▶ [Compiti da svolgere]:
(A) Nel racconto biblico citato nel brano estratto, chi muore al posto dei primogeniti ebrei?
(B) Elenca gli aggettivi che, nel brano estratto, descrivono gli ebrei nella frase che comincia con «Indeboliti».

▶ [Brano estratto]:
+--
Testata: Informazione Corretta
Data: 30 luglio 2014
Pagina: 1
Autore: David Meghnagi
Titolo: «Vecchio e nuovo antisemitismo»

Vecchio e nuovo antisemitismo
di David Meghnagi

 Oggigiorno l’Europa è completamente diversa, oggi è piena di europei, da un muro all’altro. Fra parentesi, anche le scritte, sui muri, sono cambiate completamente: quando mio papà era ragazzo a Vilna, stava scritto su ogni muro d’Europa: “Giudei, andatevene a casa, in Palestina”. Passarono cinquant’anni e mio padre tornò per un viaggio in Europa, dove i muri gli urlavano addosso: “Ebrei, uscite dalla Palestina”. (Amos Oz,  Storia di amore e di tenebra).


Rappresentazione del mito dell' "omicidio rituale" ebraico

Per secoli l’antigiudaismo cristiano ha fatto degli ebrei la personificazione delle proiezioni aggressive collegate all'immagine di un bambino interno morto deificato. Che tale dialettica dei simboli potesse trovare posto nell’opposta imma¬gine che la festività della Pasqua ebraica e quella cristiana si erano storicmente date, è un altro aspetto del problema. Nel racconto biblico i primogeniti ebrei sono risparmiati. Al loro posto muoiono i primogeniti egiziani. È questa la risposta divina al decreto del faraone di uccidere tutti i bambini ebrei.
Il racconto della morte dei primogeniti egiziani è rimasto solo un mito, un evento che la tradizione ebraica ha risignificato simbolicamente mediante una complessa drammatizzazione liturgica, di cui il digiuno dei primogeniti ebrei nel giorno della vigilia di Pesach è un importante elemento. 


Immagine della "sinagoga bendata"

Nel cristianesimo, per una serie di ragioni storiche e culturali, è avvenuto il contrario.  Il mito ha invaso la realtà, o meglio la realtà è stata inflazionata dal mito. L'immagine di un Dio che muore per redimere l'umanità intera non è rimasta tale. Nel delirio gli ebrei erano diventati tutti colpevoli. Poco importa se la vicenda umana di Gesù si consumò tutta all’interno del Giudaismo e in opposizione al dominio di Roma. La presunta colpa non era di questo o quel settore interno alla società dell’epoca, ma di tutti gli ebrei e per ogni epoca, una colpa collettiva trasmessa attraverso le generazioni per il solo fatto di restare ebrei. Nel cristianesimo gli ebrei cessavano in via teorica di essere colpevoli se si convertivano.  Il rapporto che il cristianesimo intratterrà con l’ebraismo sarà di una complessità unica. Indeboliti, oppressi, umiliati e disprezzati gli ebrei dovevano con la loro ed esistenza umiliata suggellare il trionfo della nuova fede sulla vecchia. Gli ebrei erano incolpati se restavano ebrei, ma allo stesso tempo non si spingeva la persecuzione sino alla distruzione, se non in casi particolari che rappresentano una variabile impazzita della logica ufficialmente adottata dalla Chiesa. A differenza dei pagani che erano sterminati, gli ebrei dovevano vivere isolati e umiliati, per rafforzare nell'immaginario collettivo il trionfo della nuova elezione sulla vecchia. L'immagine della donna bendata (la Sinagoga) faceva da contraltare alla donna (la Chiesa), che avanza trionfante e vede perché possiede la verità. Chi ha modellato questa coreografia rituale e religiosa, è stato giocato dal suo inconscio. Tiresia vedeva più a fondo perché era cieco.
+--
▶ [Materiale fornito]:
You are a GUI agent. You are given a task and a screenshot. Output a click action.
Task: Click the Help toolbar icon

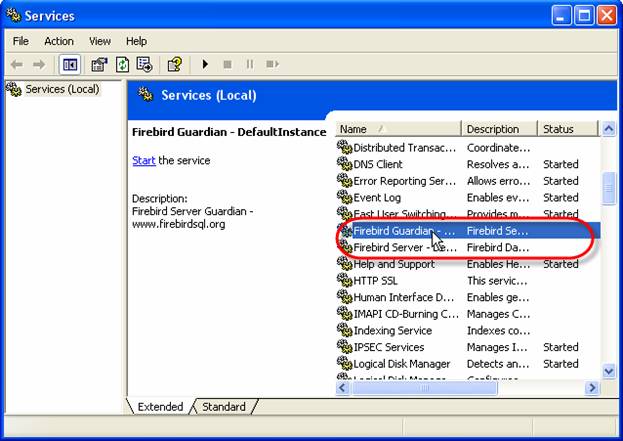[174, 65]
+--
▶ [Risposte attese]:
(A) I primogeniti egiziani.

(B) Indeboliti, oppressi, umiliati, disprezzati.